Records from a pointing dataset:
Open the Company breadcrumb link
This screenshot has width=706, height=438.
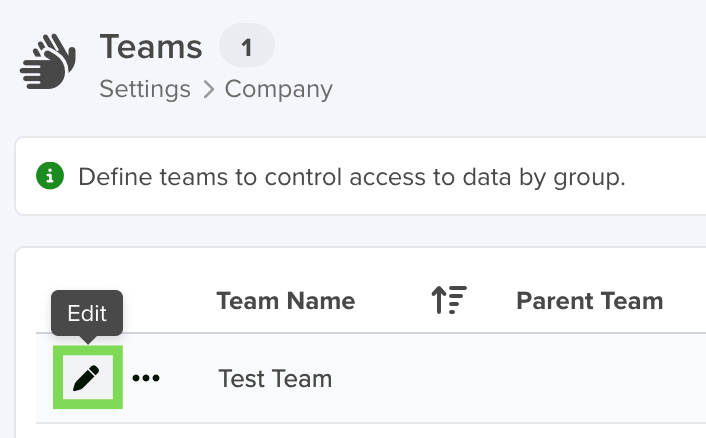point(279,90)
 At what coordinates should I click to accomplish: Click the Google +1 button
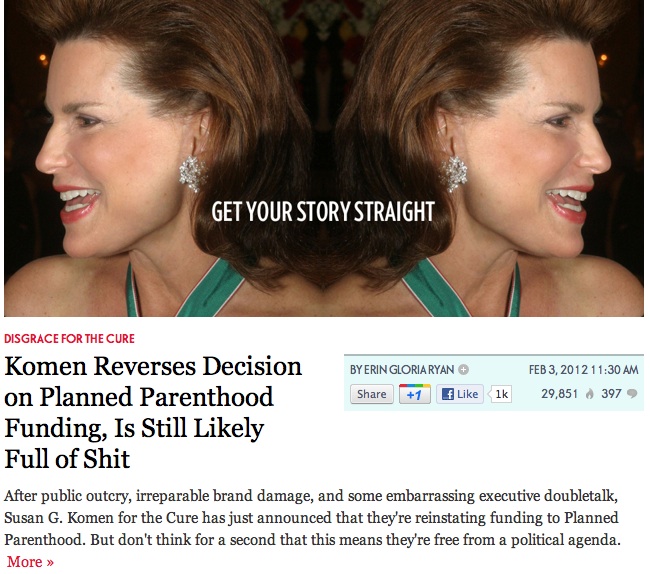click(x=415, y=394)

• **STATED TASK**
Reproduce every line of the records above, requests included, with each coordinate in the answers shifted by -139. Omit the pictures.

• **RESULT**
Open the Company breadcrumb link
This screenshot has width=706, height=438.
point(140,-49)
 At what coordinates should I click to accomplish: Click the Google +1 button
click(x=276, y=255)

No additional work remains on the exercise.